///2012 Abstract Details
2012 Abstract Details2018-05-01T17:55:36+00:00

Management of a Jehovah's Witness Parturient with Placenta Accreta

Abstract Number: F-43
Abstract Type: Case Report/Case Series

Lindsay Gennari MD1 ; Cheryl DeSimone MD2; Manju Prasad MD3

Introduction: A parturient with placenta accreta has the potential for significant hemorrhage. The morbidity increases when blood products can not be transfused due to religious beliefs. We report the anesthetic management of a Jehovah’s Witness parturient with a complete anterior placenta previa and accreta. Management required all medical subspecialties to develop a care plan that not only respected the patient’s religious beliefs but allowed for effective management of the patient.

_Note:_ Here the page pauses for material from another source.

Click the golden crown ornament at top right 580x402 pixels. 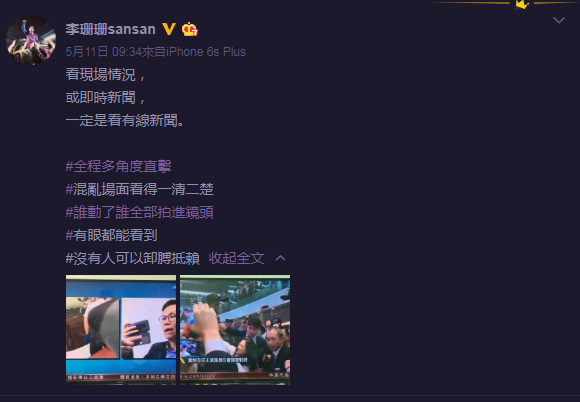(x=522, y=4)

Case Report: A 32 year old woman gravida 2, para 0-0-1-0 with the diagnosis of a complete anterior placenta previa, was admitted to our institution at 30 weeks gestation after an acute episode of hemorrhage. An ultrasound confirmed a placenta previa and an MRI showed a focal 3 cm placenta increta and early percreta into the lower anterior uterine segment. The hematocrit on admission was 23.6% decreased from 37%. The patient refused all blood products. After further discussion with the patient and her family she agreed to albumin less than 4% and cell saver only in a continuous circuit. After the initial bleeding episode the patient remained stable and the fetus showed no signs of distress. Maternal fetal medicine recommended expectant inpatient management with administration of erythropoietin and intravenous iron therapy. A multidisciplinary conference with obstetrics, anesthesiology and bioethics took place. Transfusion practice as a life saving measure was thoroughly discussed with the patient and her health care proxy and she still declined. At 34 weeks, the hematocrit was 34.1%. The risk of hemorrhage and the refusal of blood products outweighed the benefit of further medical management and a cesarean section was scheduled.

Internal iliac artery occlusion balloons were placed under epidural anesthesia. The cell saver was placed in a continuous circuit with a leukocyte depletion filter to assist in removal of the amniotic fluid contents. 3 liters of lactated ringers was infused prior to induction for hypervolemia to allow blood loss to occur at a lower hematocrit. General Anesthesia was planned due to the potential for a large blood loss. A total intravenous anesthetic technique was used to limit uterine atony. A high fundal incision was made to avoid the placenta and limit blood loss. The amniotic fluid was suctioned using standard wall suction and then the cell saver was used. The placenta was removed and a focal area of accreta in the lower uterine segment was sutured and the obstetrician was able to preserve the uterus. The estimated blood loss was 1800 ml. The patient was hemodynamically stable and extubated at the end of the procedure.

Discussion: Respect for the patient’s religious beliefs may alter normal anesthesia practice and resuscitation measures. Thorough understanding of a patient’s wishes along with careful planning and a multidisciplinary approach allowed for a favorable outcome for mother and baby.